Genetic testing is used in genetic therapy, which targets the specific cancer down to a DNA level so treatment can be specialized for each beneficiary.

Medicare also covers other medically necessary diagnostic testing like x-rays, CT scans, MRIs, biopsies and blood tests.

Treatment Options & Coverage

A comprehensive will include one of more of the following, all of which can be covered by Medicare:

• Surgery – may be recommended for removing cancerous tumors

• Chemotherapy – involves chemical given orally or intravenously to kill cancer cells and stop cancer from spreading

• Radiation – uses intense beams of energy to kill cancer cells

• Hormone Therapy – uses synthetic hormone and hormone blockers to target cancers that use hormones to grow

• Immunotherapy – use your body’s immune system to attack cancer cells

• Genetic Therapy – these newer therapies typically deliver a virus to a cancer cell that will target and help destroy it.

Part A Coverage

• Inpatient hospital stays

• Blood work

• Diagnostic testing while inpatient in a hospital

• Inpatient surgical procedures to remove a cancerous mass

• Some costs of clinical research studies while inpatient

• Surgically-implanted breast prostheses after a mastectomy while inpatient

Part B Coverage

• Visits with your primary care physician, your oncologist(s), and other specialties

• Intravenous and some oral chemotherapy

• Radiation treatments in an outpatient facility

• Diagnostic tests

• Outpatient surgeries

• Some costs of clinical research studies at an outpatient facility

• Breast prostheses after a mastectomy if the surgery takes place in an outpatient setting

• A second opinion for surgery (that isn’t an emergency)

• A 3rd opinion if the first and second opinions are different.

Part D Coverage

• Prescription drugs for chemotherapy, only if taken by mouth

• Anti-nausea drugs

• Other prescription drugs use in the course of your cancer treatment, like pain medication

• NOTE: prescriptions must be included in the beneficiary’s formulary to be covered.
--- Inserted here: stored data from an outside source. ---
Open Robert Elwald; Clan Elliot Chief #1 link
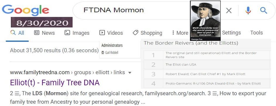Screen dimensions: 276x106 pyautogui.click(x=205, y=74)
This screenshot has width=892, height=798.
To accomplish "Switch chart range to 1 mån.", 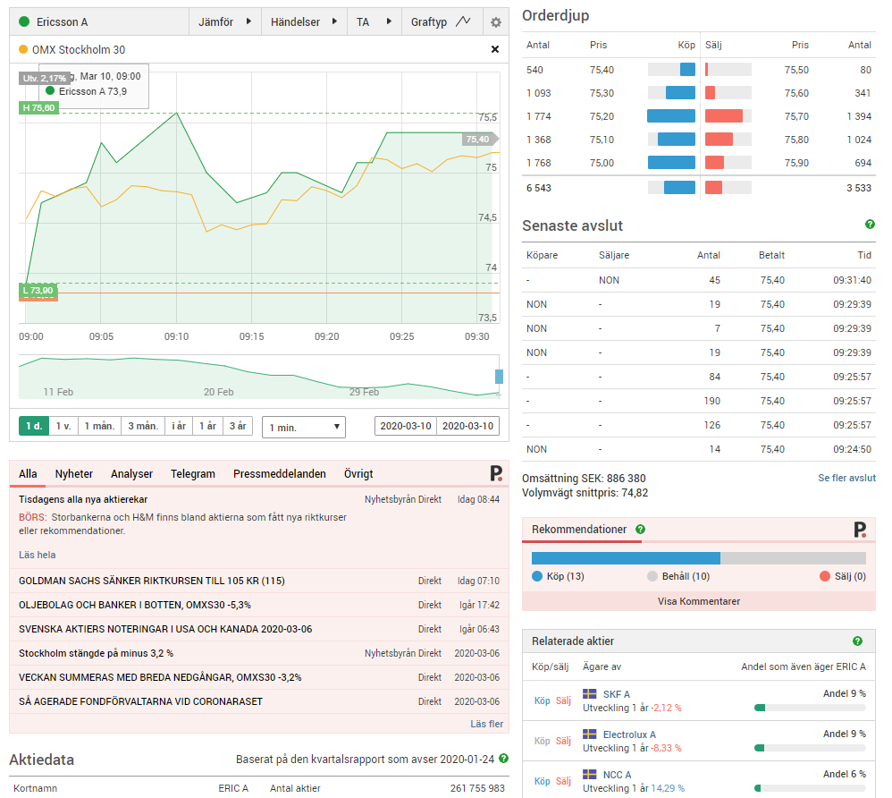I will pos(98,427).
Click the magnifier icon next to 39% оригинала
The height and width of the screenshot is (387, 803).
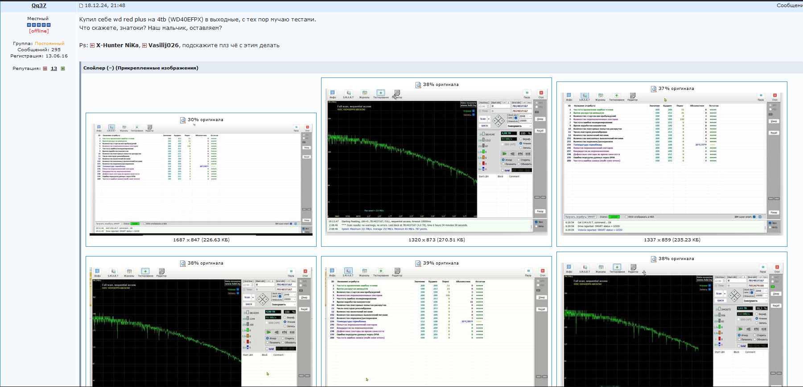418,263
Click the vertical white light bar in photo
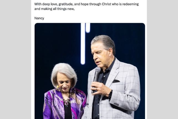 pyautogui.click(x=83, y=44)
Beneficiaries may need to go through the formulary exception process to have outpatient drugs covered by their Part D plan.

Non-Covered Treatment

Medicare does not cover “alternative” or holistic therapy, including:

• Dietary changes

• Supplements

• Oils

• Natural Extracts

Medicare does not cover experimental, non-FDA approved treatment.

Costs of Cancer

Beneficiaries should make sure they are going to providers that accept Medicare Assignment! That way, whatever Medicare deems as the approved amount is payment in full, and can help clients avoid thousands in out of pocket costs.
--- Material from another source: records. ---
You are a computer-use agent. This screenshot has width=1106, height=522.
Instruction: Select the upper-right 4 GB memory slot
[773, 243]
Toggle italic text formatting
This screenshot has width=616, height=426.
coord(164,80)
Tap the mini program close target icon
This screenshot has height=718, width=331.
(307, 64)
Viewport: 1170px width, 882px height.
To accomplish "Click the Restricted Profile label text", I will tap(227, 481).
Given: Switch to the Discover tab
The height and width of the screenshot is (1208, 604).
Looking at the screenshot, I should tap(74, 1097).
Doctors that do not accept Medicare assignment can bill for Excess Charges, which is 15% above Medicare’s approved amount for services. Also, Medicare doesn’t pay those doctors directly for services, they will pay the client and the client will be responsible for paying the provider. Many centers of excellence, like Mayo, Moffitt, MD Anderson and Johns Hopkins, bill for excess charges.

The average annual out-of-pocket costs for cancer treatment for Medicare beneficiaries ranges from $2,116 to $8,225 depending on what type of Medicare insurance they have.

Part A and Part B costs are what they are, paying special attention to the 20% for chemotherapy and the possibility of having to pay excess charges and make the billing/payment process confusing for the client.

Medicare Advantage clients are at the highest risk for out of pocket exposure. Outside of those with Medicare and Medicaid on a Dual SNP plan, every Medicare Advantage plan in every county from every carrier is going to have a 20% coinsurance for outpatient chemotherapy, and with out of pocket maximums moving up to as high as $7,700 for 2021 plan year, clients are almost guaranteed to reach that number if they are diagnosed with cancer.

Medicare supplement beneficiaries are usually in good shape for cancer treatment, unless their plan doesn’t cover Part B Excess charges and they go to a provider that doesn’t accept Medicare assignment.

All Medicare beneficiaries have to deal with the out of pocket costs of prescription drugs they get from their local pharmacy, with many cancer and immunotherapy drugs falling into the Tier 4 category.

First diagnosis cancer plans are a great way for  beneficiaries to get further financial protection should you experience a cancer diagnosis.